In then End the Responsibility is Ours
Blaming CEOs, Boards of Directors, the government, and a multitude of other players, serves only to absolve each of us of our personal responsibility. Perhaps the better question is whether each of us is a sociopath. After all, we are the ones who accept this state of affairs, who fail to sell all of our shares in Monsanto or whatever other business "rapes" the Earth and our future generations. We are the ones who buy goods manufactured in China, Bangladesh, or some other place, most of which we do not even need, while accepting low living standards which, in the end, lower our standards of living. We are the ones spending money on less than healthy food products. We are the ones who spend our hard money going to sports events to support millionaires throwing, kicking, slamming a puck, ball, or whatever else amuses us, while teachers have trouble making ends meet. We are the ones who continue to accept 29.99% interest rates on personal credit cards instead of paying cash for our goods, transferring money to local banks, or, better yet, credit unions (and let’s not get started on interest rates in excess of 450% per year for money lending institutions hawked by such luminaries as Mr. Montel Williams). We are the ones who sleep-walk through these crises hoping tomorrow will be a better and brighter day. Or perhaps that someday we will win the lottery and become part of the 1%.

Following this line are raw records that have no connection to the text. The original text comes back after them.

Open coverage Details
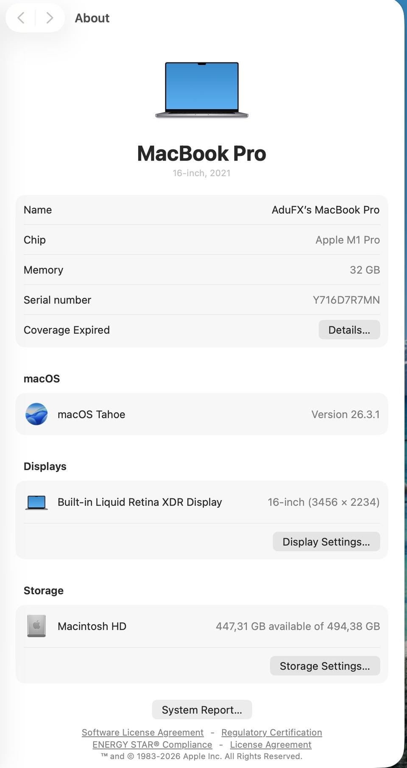The height and width of the screenshot is (768, 407). coord(349,330)
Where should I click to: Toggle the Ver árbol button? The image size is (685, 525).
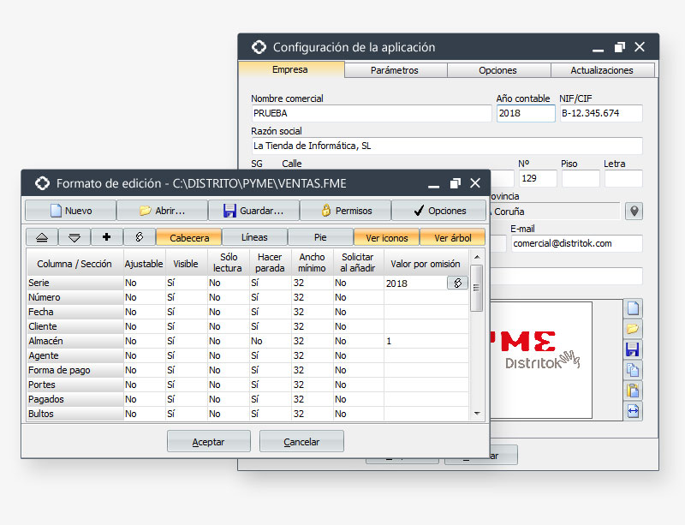pos(453,237)
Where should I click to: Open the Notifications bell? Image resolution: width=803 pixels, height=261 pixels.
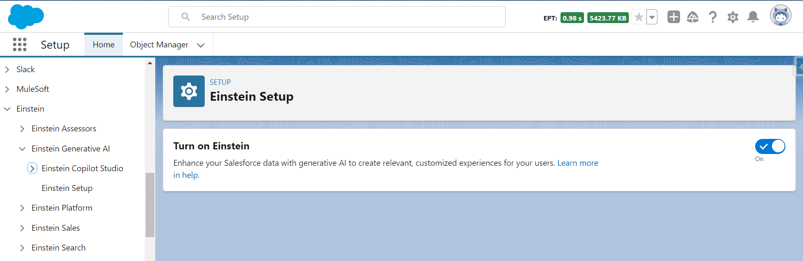[753, 17]
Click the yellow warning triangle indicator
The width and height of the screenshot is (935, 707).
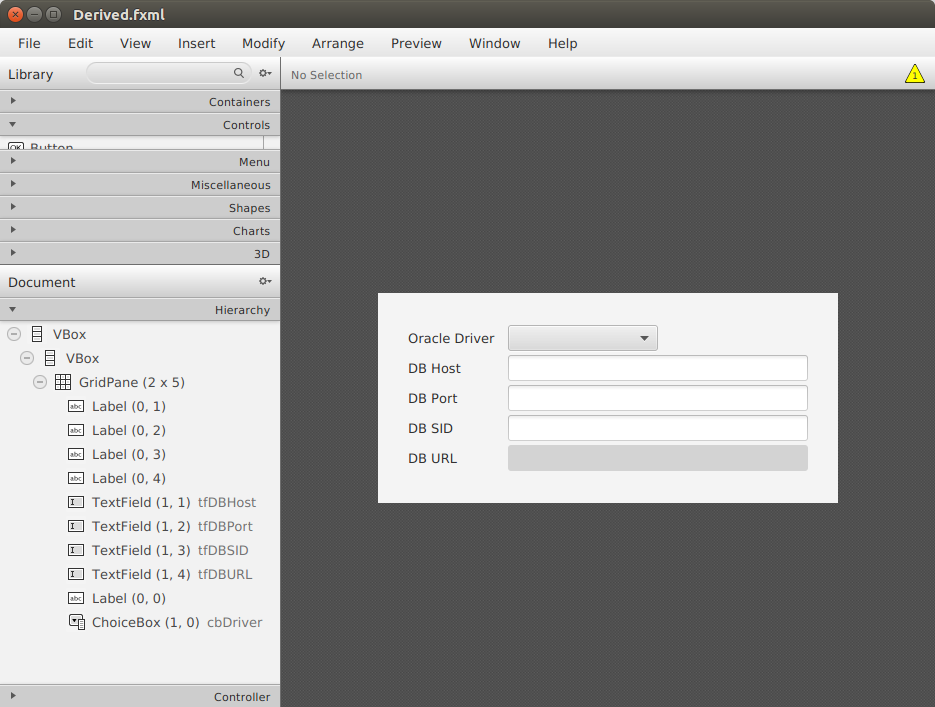pos(915,73)
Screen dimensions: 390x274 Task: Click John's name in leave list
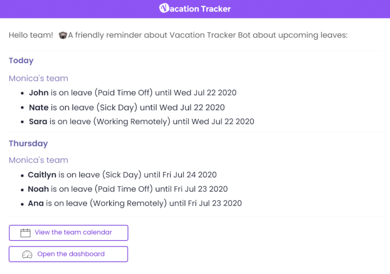(39, 93)

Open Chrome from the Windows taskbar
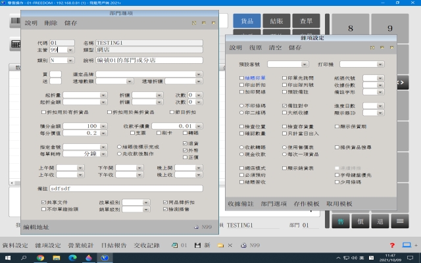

your power is not at the voting booth, it is at the check-out counter
In then end the responsibility is ours. Failing to take personal responsibility makes us as "sociopathic" as the CEOs we so readily blame. Remember that your power is not at the voting booth, it is at the check-out counter. And, by the way, the promise of RoundUp ready GMO crops has failed to be fulfilled. Instead it has created “super weeds” resistant to RoundUp (glycophosphate). It is also responsible, in part or in whole, for the suicide of over 250,000 subsistence farmers in India who, having bought RoundUp ready seeds and not having a bumper crop as promised were unable to pay their bills and killed themselves. So what’s a Monsanto to do? Well, create a new GMO crop resistant to a more powerful weed killer. This one is known as 2,4-D and has a more ominous name: Agent Orange. For those who were born after the Vietnam war, or ignore history, Agent Orange was a deforestation chemical used in Vietnam to, well deforest the country which it did. Unfortunately, it also created a slew of severe health issues for anyone exposed which included Vietnamese and GIs. The effects of Agent Orange (i.e., 2.4-D) are still being felt some 3 generations later in the form of birth defects, amongst other issues. But Monsanto, and others, are hard at work lobbying the FDA to declare 2,4-D resistant GMO seeds perfectly safe. Let our farmers, and the farmers of the world, spray 2,4-D into soil which will lead into our lakes, rivers, the oceans and our drinking water…what could go wrong? Of course, perhaps we ought to stop and think that if RoundUp GMO seeds created RoundUp resistant “super weeds”, wouldn’t 2,4-D GMO seeds also create 2,4-D resistant “super weeds.”?